NEWS
The UK is in desperate need of revisions to laws that govern the disclosure of information relating to data loss or theft, according to security experts.
Currently UK organisations that lose sensitive customer or employee data, or expose it to others, do not have to disclose details of the breach - even to those affected.
Now, in the wake of recent data losses, security experts have called on UK legislators to bring laws in line with US law SB 1386, which was introduced in California in 2003 and has spread to 34 states, requiring full disclosure.
Martin Carmichael, CSO at McAfee, told silicon.com: "I think companies should be accountable. Accountability is a vital part of security and if a company has a data breach I think they should be prepared to talk about it.
"I am surprised the UK doesn't have anything in place like SB 1386."
And that feeling was echoed by Phil Zimmerman, the founder and writer of PGP encryption, who described SB 1386 as "a fiendishly clever piece of legislation" because it not only makes companies more 'on the ball' for fear of having to admit breaches or losses but also empowers consumers to make more informed choices.
The effect of being 'outed', said Zimmerman, is a very powerful tool. "I think companies respond far more to the outing than they would to a fine," he said.

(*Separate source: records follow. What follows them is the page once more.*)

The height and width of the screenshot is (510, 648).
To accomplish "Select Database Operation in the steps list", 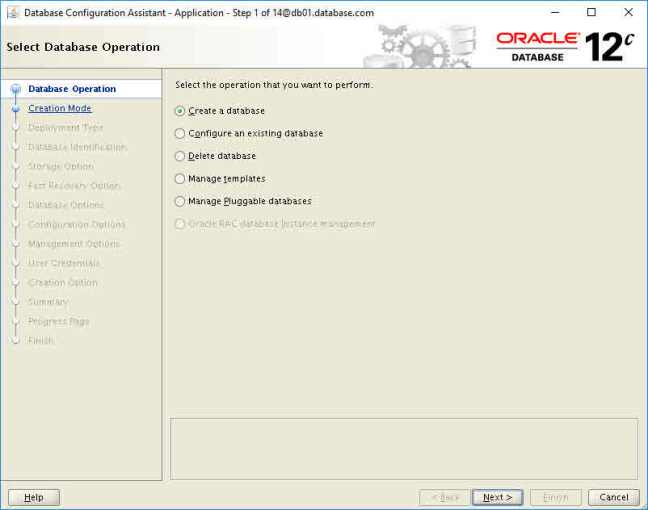I will [x=72, y=89].
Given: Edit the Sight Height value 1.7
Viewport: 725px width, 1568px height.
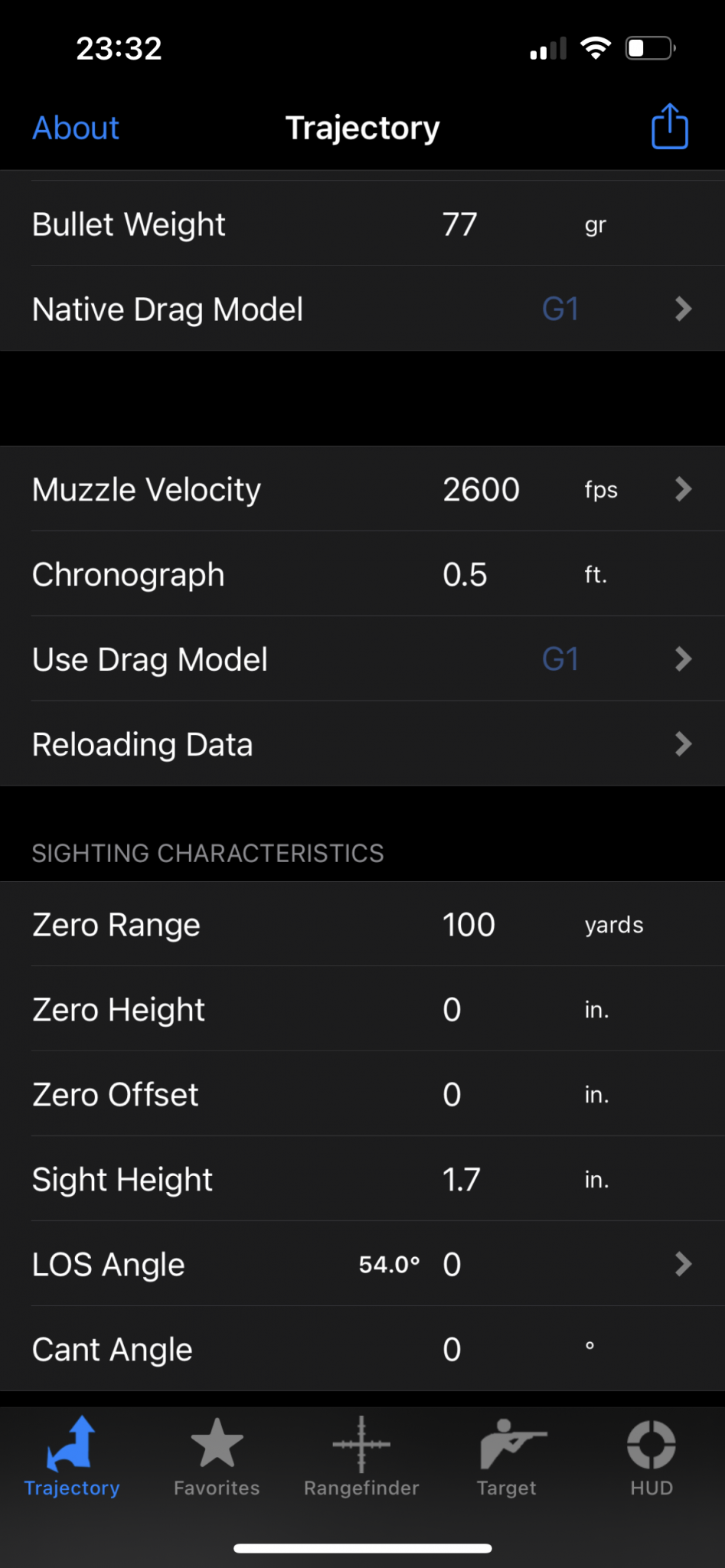Looking at the screenshot, I should 461,1180.
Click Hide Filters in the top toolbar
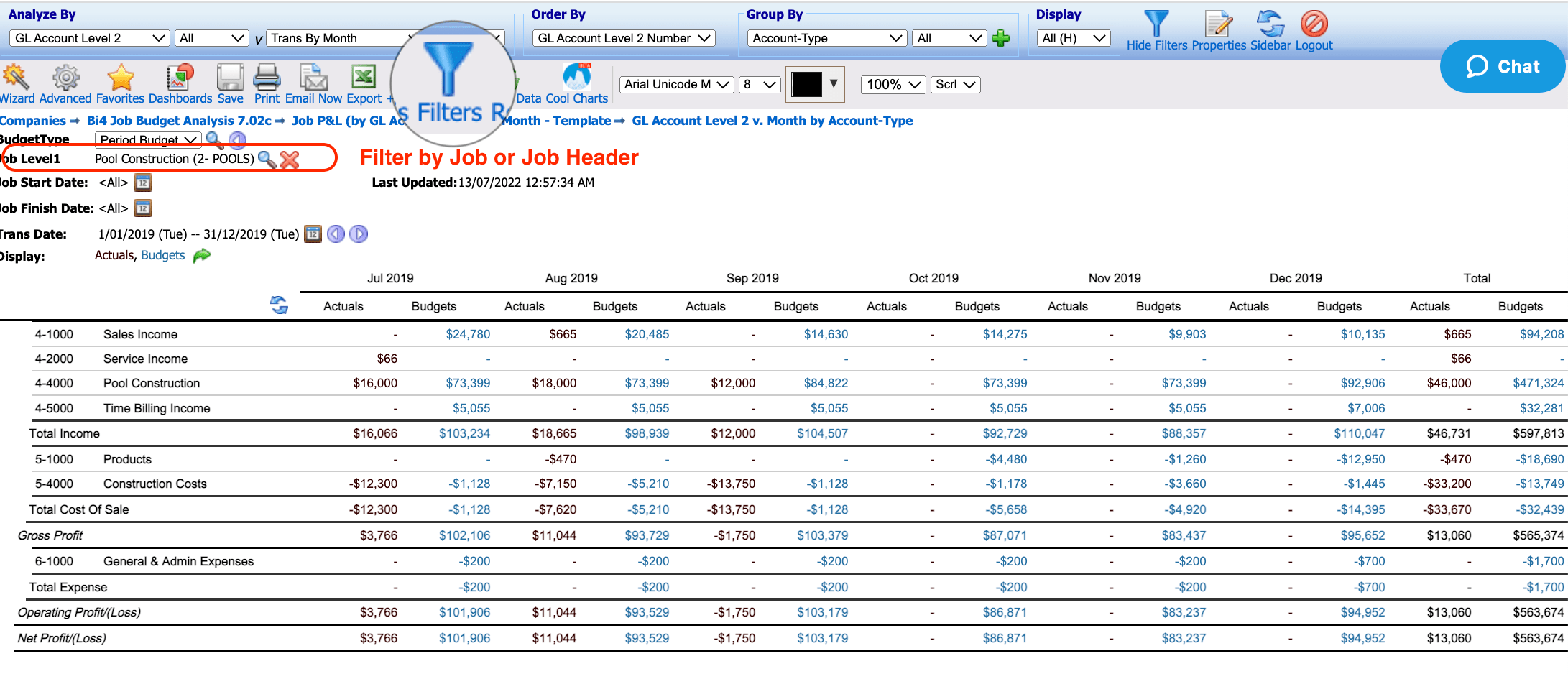Image resolution: width=1568 pixels, height=674 pixels. click(x=1157, y=29)
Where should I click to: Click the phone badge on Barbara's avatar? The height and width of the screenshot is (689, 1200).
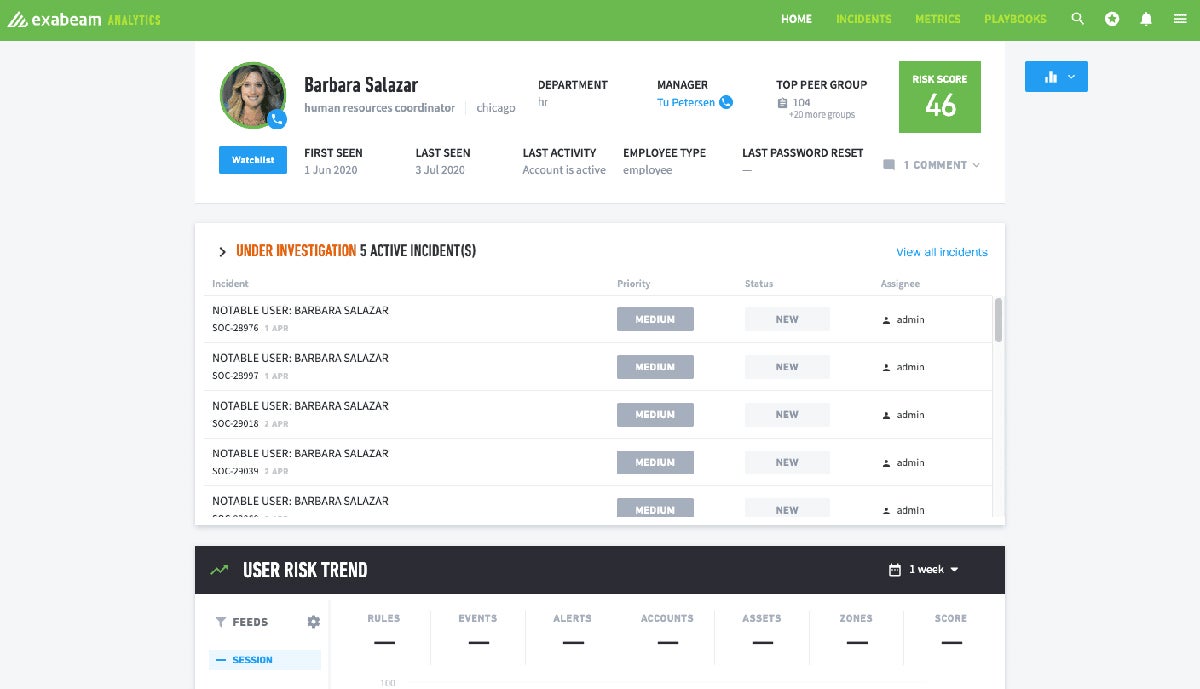[x=277, y=119]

Zimmerman added: "In the UK you really should push your government to force disclosure."
Here in the UK there is no such requirement for companies to warn customers if their personal data has been put at risk. Last year this led to criticism of the way a potential security breach, which resulted in thousands of credit cards being cancelled, was handled.

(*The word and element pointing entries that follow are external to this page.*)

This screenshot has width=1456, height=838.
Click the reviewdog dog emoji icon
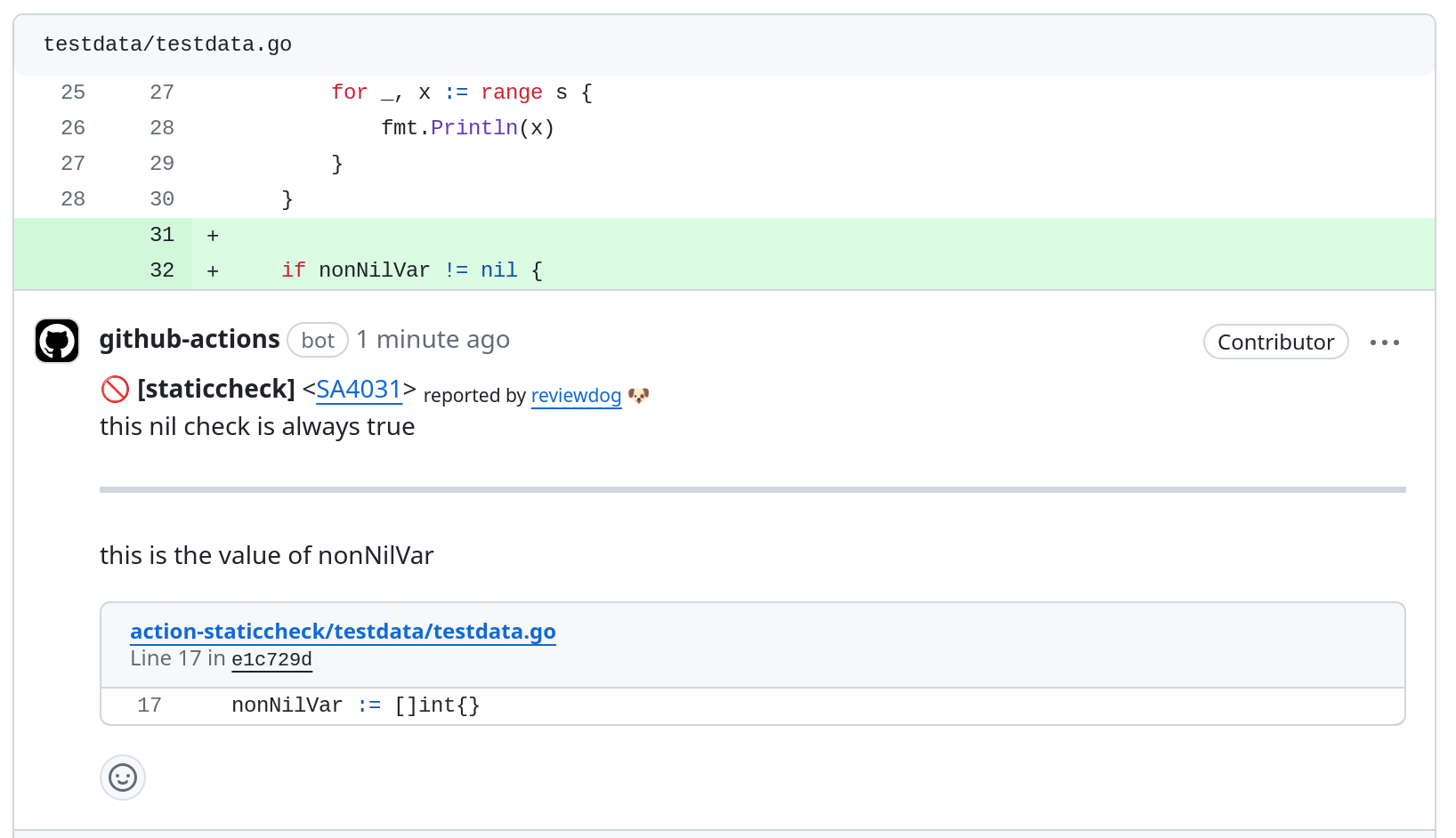pos(638,396)
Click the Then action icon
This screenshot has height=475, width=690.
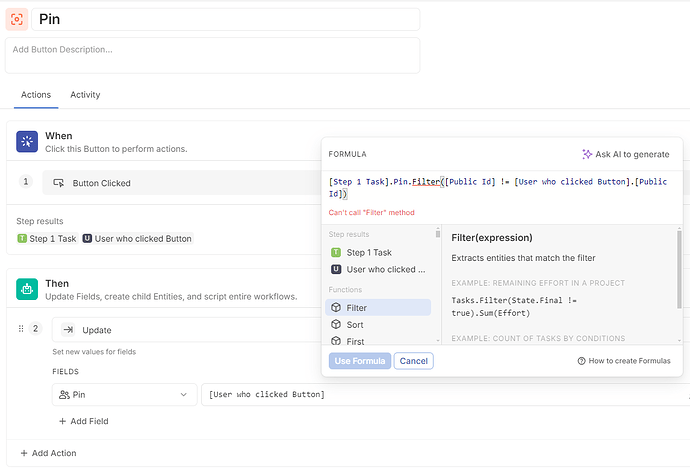click(x=27, y=289)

As a spokeswoman for the Information Commissioner's Office told silicon.com last year: "There is nothing in the Data Protection Act that legally obliges companies to inform customers when these things occur."
Comments
There are 2 comments. Join the discussion
1. anonymous
Hmm, somehow cannot see that getting into law quickly in UK.

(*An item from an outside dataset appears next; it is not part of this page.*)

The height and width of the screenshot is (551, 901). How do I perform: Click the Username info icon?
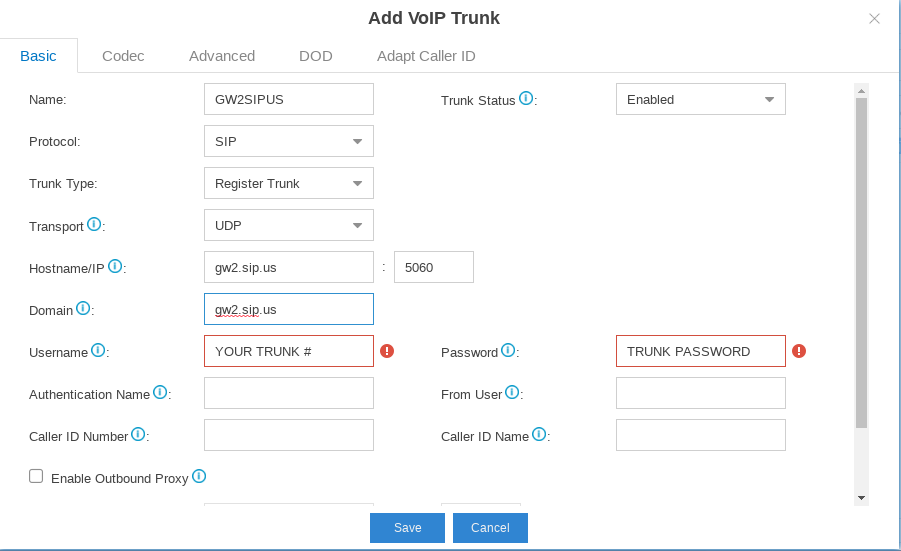(x=98, y=350)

Don't think the government would like having to admit that their central databases have been compromised and Insurance companies have got their hands on thousands of "confidential" health data records.
2. Richard
No! First let's stop pretending!
This "valuable data" is only valuable to criminals thanks to previous poorly conceived laws & regulations.
Each new law makes the situation worse - as well as greatly increasing industry's costs ...and hence prices.
We'd do far better to introduce a general law which protects people's privacy from all threats - including intrusion by the media.
The problems of "identity fraud" and "identity theft" would be better solved by abolishing the highly insecure customer "identity checks" imposed on (willing) financial institutions by crazy government regulations and returning to a customer relationship where institutions really "know their customers" before offering loans etc.